Todas las familias felices se parecen, pero las infelices lo son cada una a su manera.
Ana Karenina, León Tolstoy.
Federico Marchante se situaba en una de las segundas. De padre alcohólico y madre joven y en exceso protectora, en un hogar con pocos recursos económicos, tenía todas las papeletas para ser un desgraciado. Y lo fue. De haber vivido en la Alemania de entreguerras se habría convertido en un agitador de masas, en una especie de Adolf Hitler, solo que le faltaba talento para el arte y la oratoria. Además, vivía en la España de los años sesenta, donde ya teníamos un dictador oficial, y nuestro país no había sufrido la afrenta de una paz impuesta desde fuera como pasó en Versalles, únicamente un transitorio período de aislamiento internacional, superado inmediatamente gracias a los intereses americanos, al trigo de Perón y a la intercesión del Vaticano.
Así que Federico se tuvo que conformar con su modesto bigotito al estilo facha y con dedicarse a la labor de simple funcionario amargado del Instituto Nacional de la Vivienda. Su trabajo era el de atender al personal por ventanilla: instancias para solicitar vivienda protegida con sus pólizas, etc.
—Vaya a la ventanilla ocho y acredite allí mediante el DNI su identidad. Necesitará certificado de penales y de buena conducta, una declaración jurada de su adhesión a los Principios Fundamentales del Movimiento. Le darán un escrito de conformidad. Tendrá que rellenar también esta instancia dirigida al Ilustrísimo Señor Ministro —cuya vida guarde Dios muchos años—, y adjuntar una póliza de cinco pesetas. Luego vuelva con todo y le sellaré la solicitud que habrá rellenado. Abriremos una carpeta a su nombre y… ya solo le quedará esperar. Si es aprobada le avisarán.

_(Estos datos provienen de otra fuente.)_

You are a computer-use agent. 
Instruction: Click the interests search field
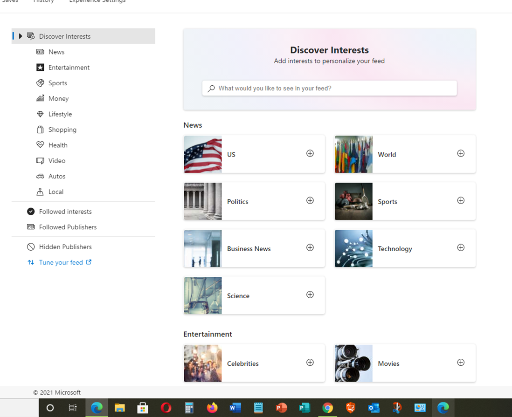pyautogui.click(x=329, y=88)
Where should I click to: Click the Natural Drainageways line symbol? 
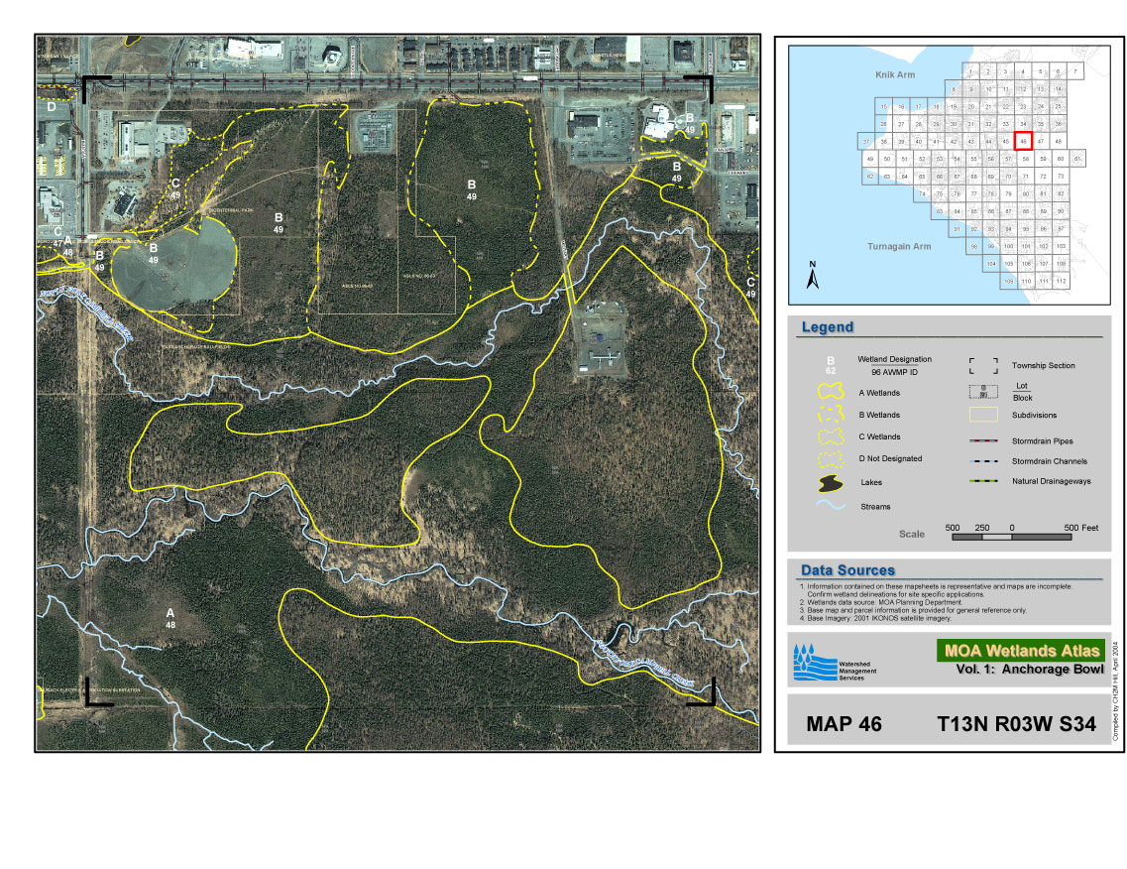tap(982, 481)
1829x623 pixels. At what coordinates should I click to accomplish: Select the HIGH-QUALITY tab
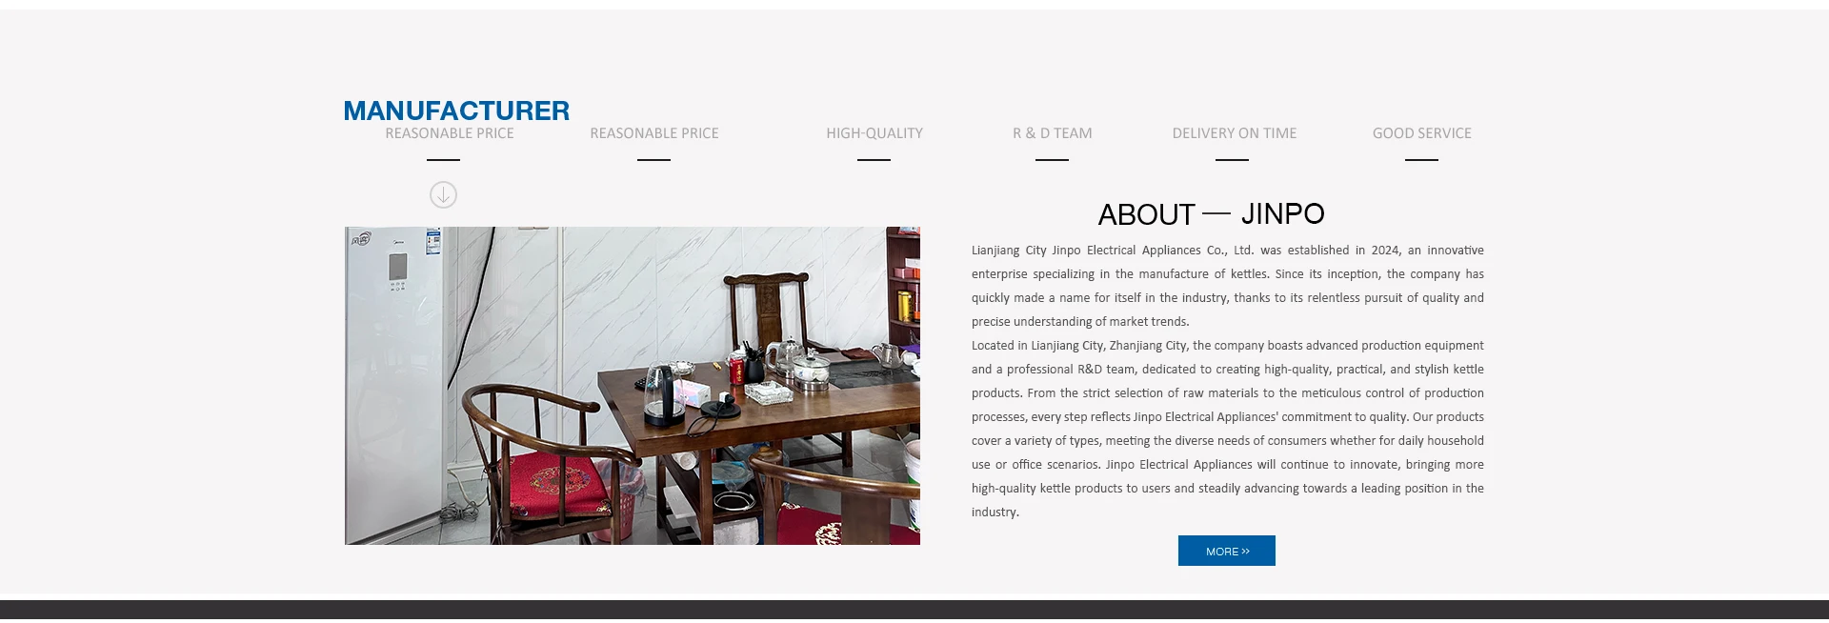(874, 133)
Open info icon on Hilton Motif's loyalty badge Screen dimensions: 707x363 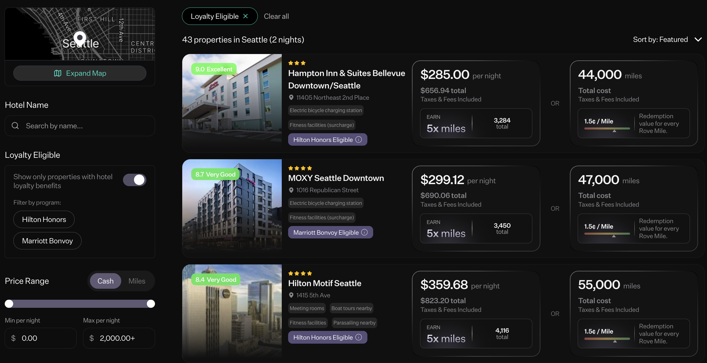[x=359, y=337]
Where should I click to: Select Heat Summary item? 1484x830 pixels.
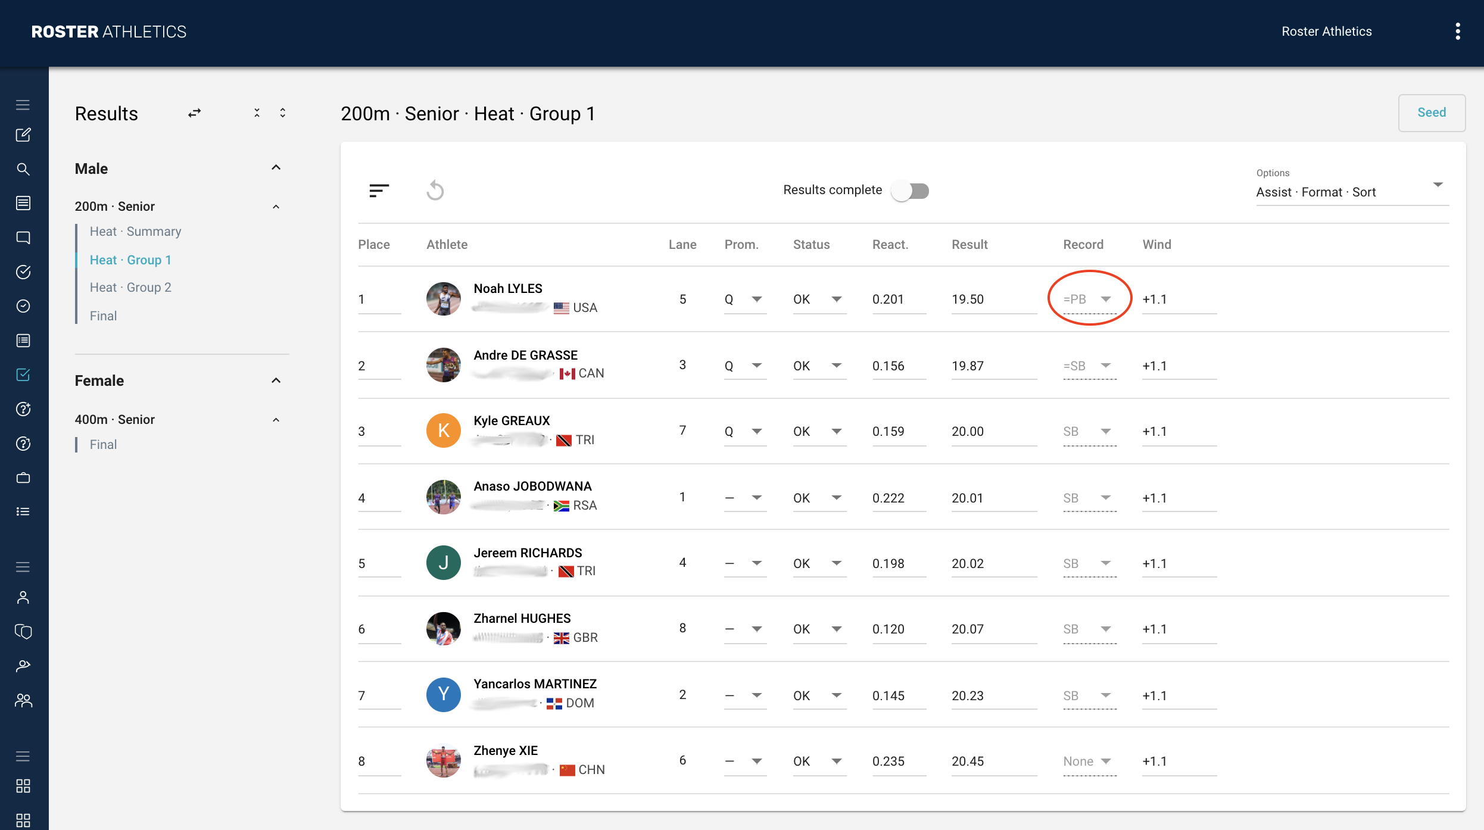pos(135,232)
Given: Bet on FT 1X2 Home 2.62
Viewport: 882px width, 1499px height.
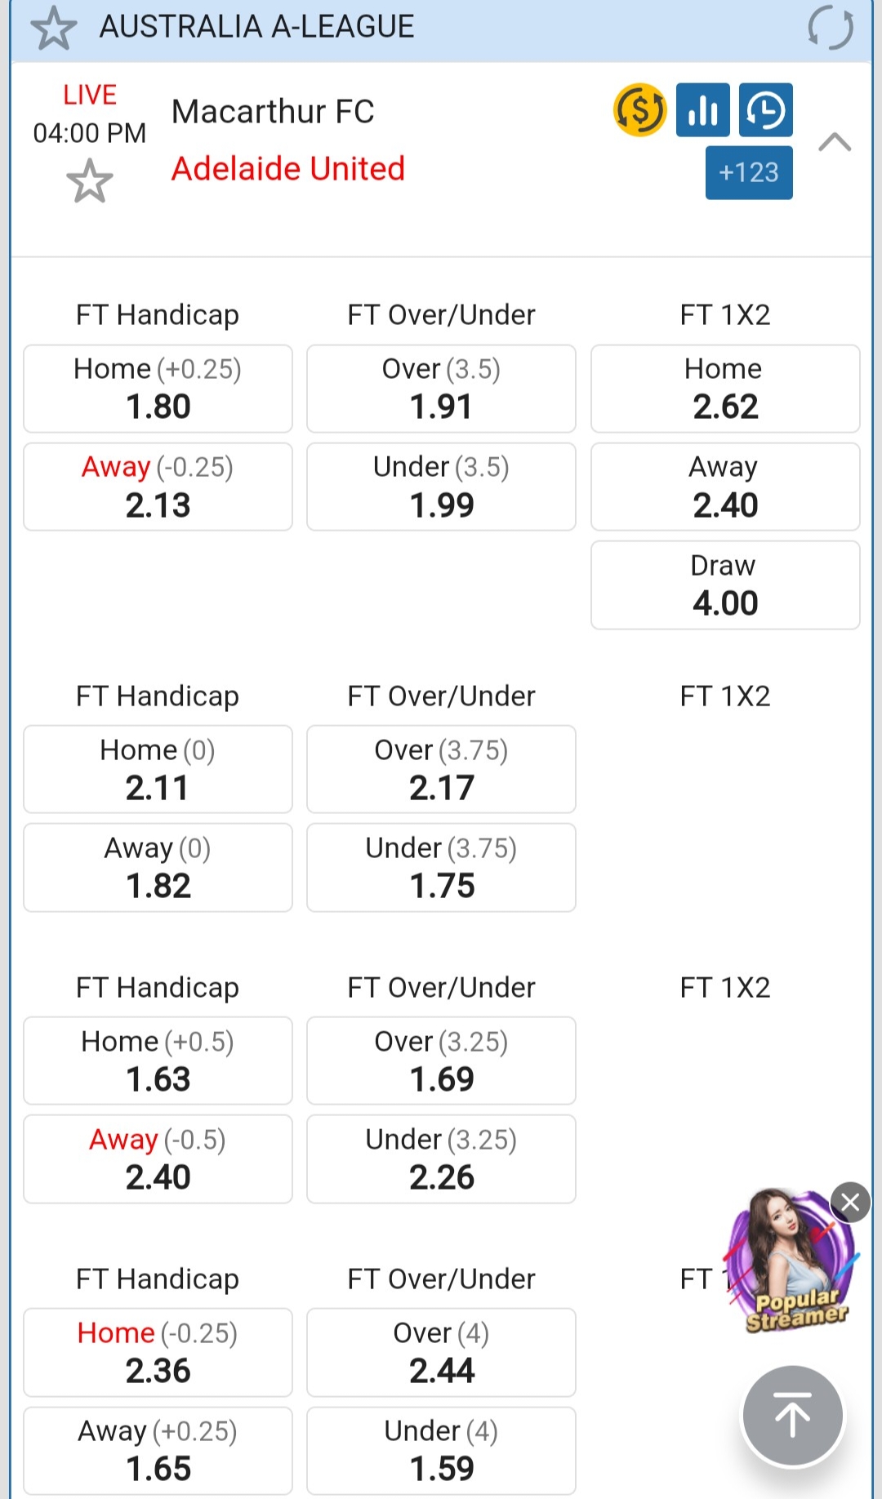Looking at the screenshot, I should pos(724,389).
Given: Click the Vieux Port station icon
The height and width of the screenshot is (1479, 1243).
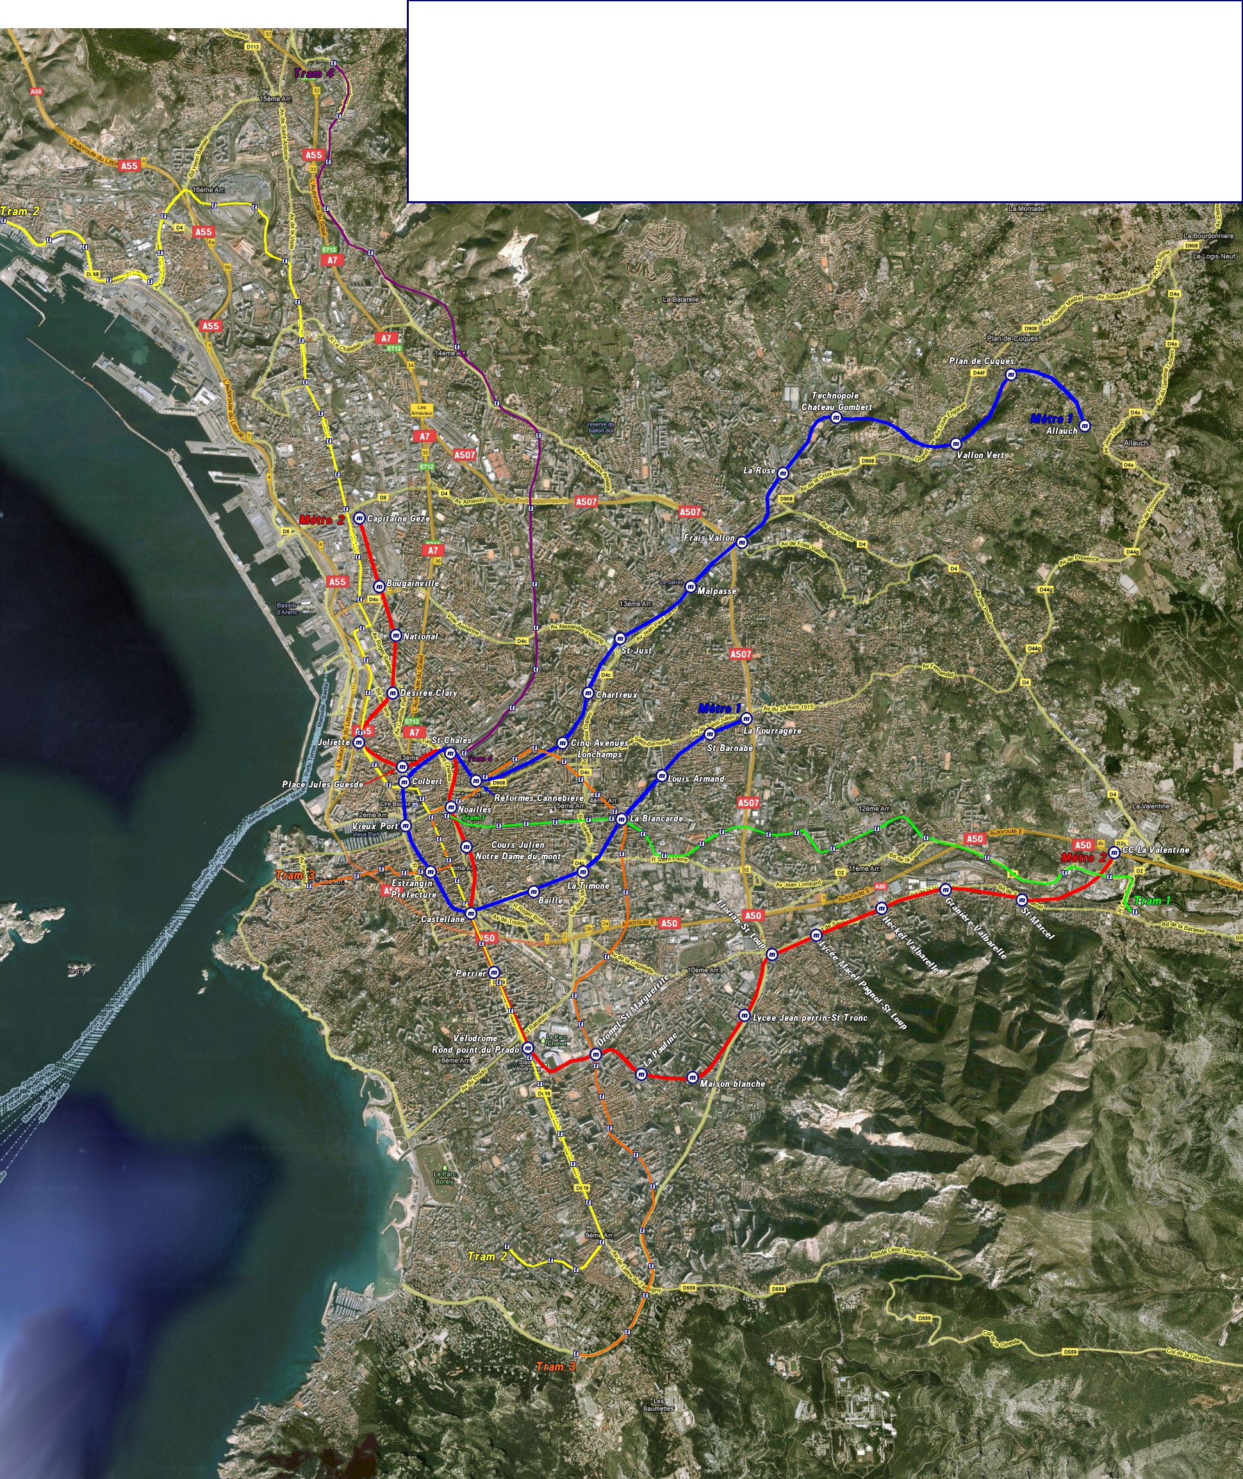Looking at the screenshot, I should (x=406, y=827).
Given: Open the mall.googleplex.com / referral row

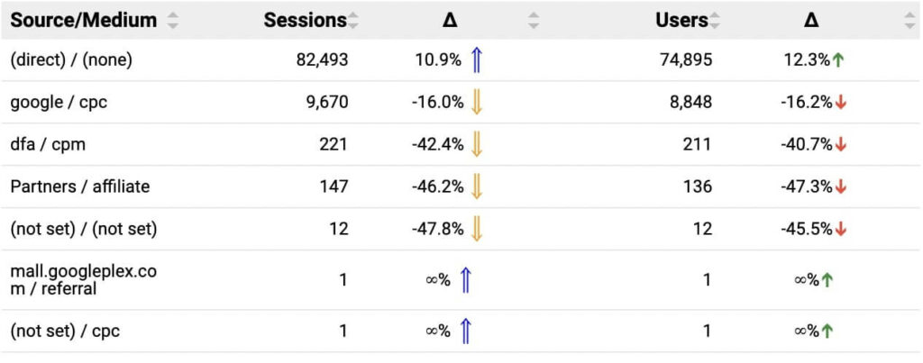Looking at the screenshot, I should coord(83,280).
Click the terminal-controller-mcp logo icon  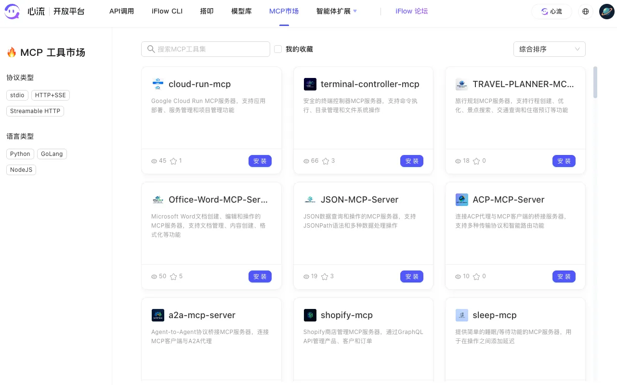310,84
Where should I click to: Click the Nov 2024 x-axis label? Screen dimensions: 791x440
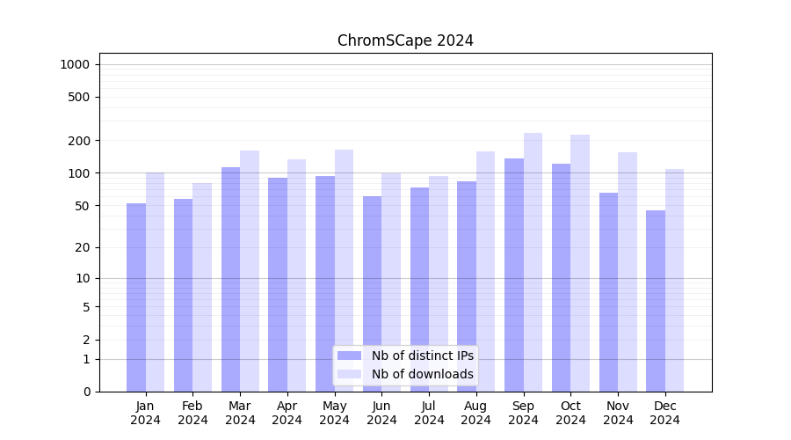click(618, 413)
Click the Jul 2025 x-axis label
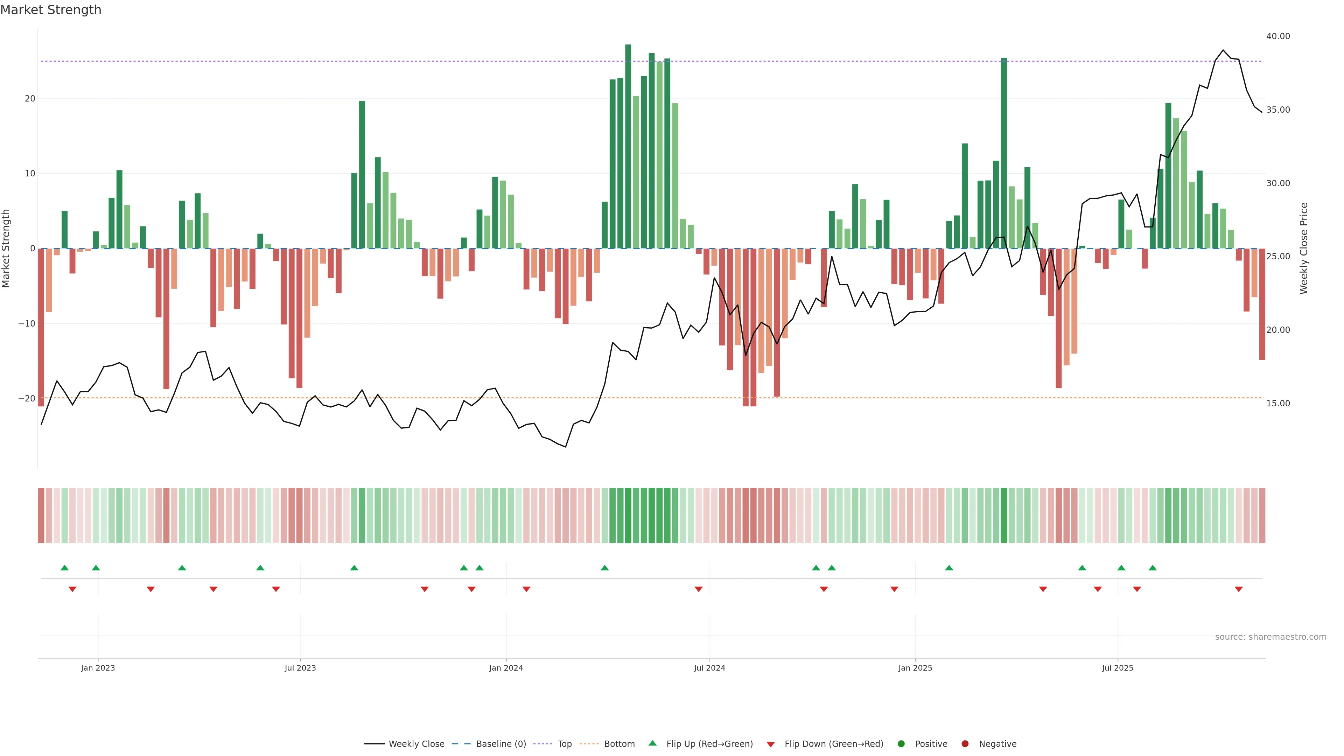 click(x=1117, y=668)
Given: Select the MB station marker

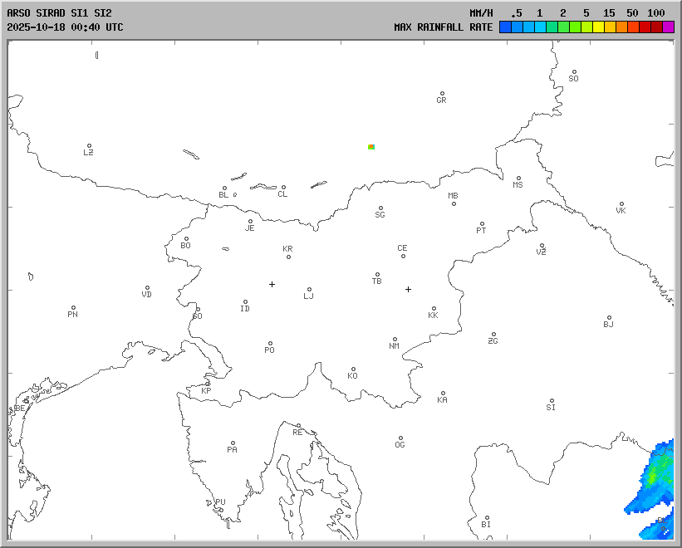Looking at the screenshot, I should [x=454, y=203].
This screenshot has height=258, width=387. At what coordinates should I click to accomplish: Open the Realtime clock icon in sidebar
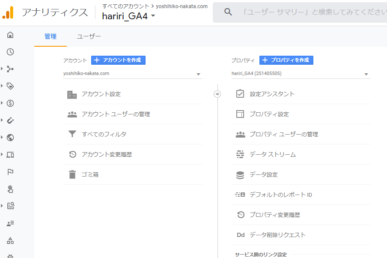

Su trabajo era sencillo. Una mera rutina que se repetía todos los días en horario de mañanas, de nueve a una. Y su capacidad para otorgar algo de felicidad o esperanza a los que hacían cola frente a su ventanilla, nula.
Su inmediato superior, jefe de negociado, le decía: solicitud que venga sin recomendación… a la papelera. Cada día se tiraban montones de impresos debidamente cumplimentados y con su póliza de cinco pesetas convenientemente pegada, que una cosa no quita la otra.
No tenía miramientos ni escrúpulos. Le importaban un comino los problemas de los demás.
Pues sí: Federico era un desgraciado, un infeliz… y un reprimido. Se le iban los ojos detrás de todas las mujeres y aprovechaba cualquier oportunidad para hablar despectivamente de ellas, a las que acusaba de ir provocando, una táctica clásica de hombre despechado que no se come un rosco. Hasta aquel aciago día en que el destino le ajustó las cuentas. Pues a todo cerdo le llega su San Martín.
Como se le daban muy mal las relaciones sociales, no tenía pareja y follaba menos que un diácono en cuaresma, solía aliviarse de vez en cuando acudiendo al sexo de pago; o sea, que se iba de putas una vez al mes. Pero mire usted por donde que, al salir un día del burdel, mientras se iba abotonando la bragueta, tuvo el infortunio de toparse con el Boni, otro infeliz, un expresidiario al que en su momento le denegó la solicitud de vivienda protegida por sus antecedentes penales. (“España sólo premia a los ciudadanos decentes”, le soltó directamente en la cara mientras con una sonrisa le devolvía de mala manera la solicitud que ni llegó a «archivar»). Y el Boni, que tenía buena memoria y mala leche, se vengó.
Y así acabó Federico, tirado en una esquina maloliente, sobre un charco de pis de perro, con dos cuchilladas traperas, una en la barriga y otra en los huevos. Y en la frente, pegado con saliva, un trozo de papel con el dibujo tosco de una póliza de cinco pesetas.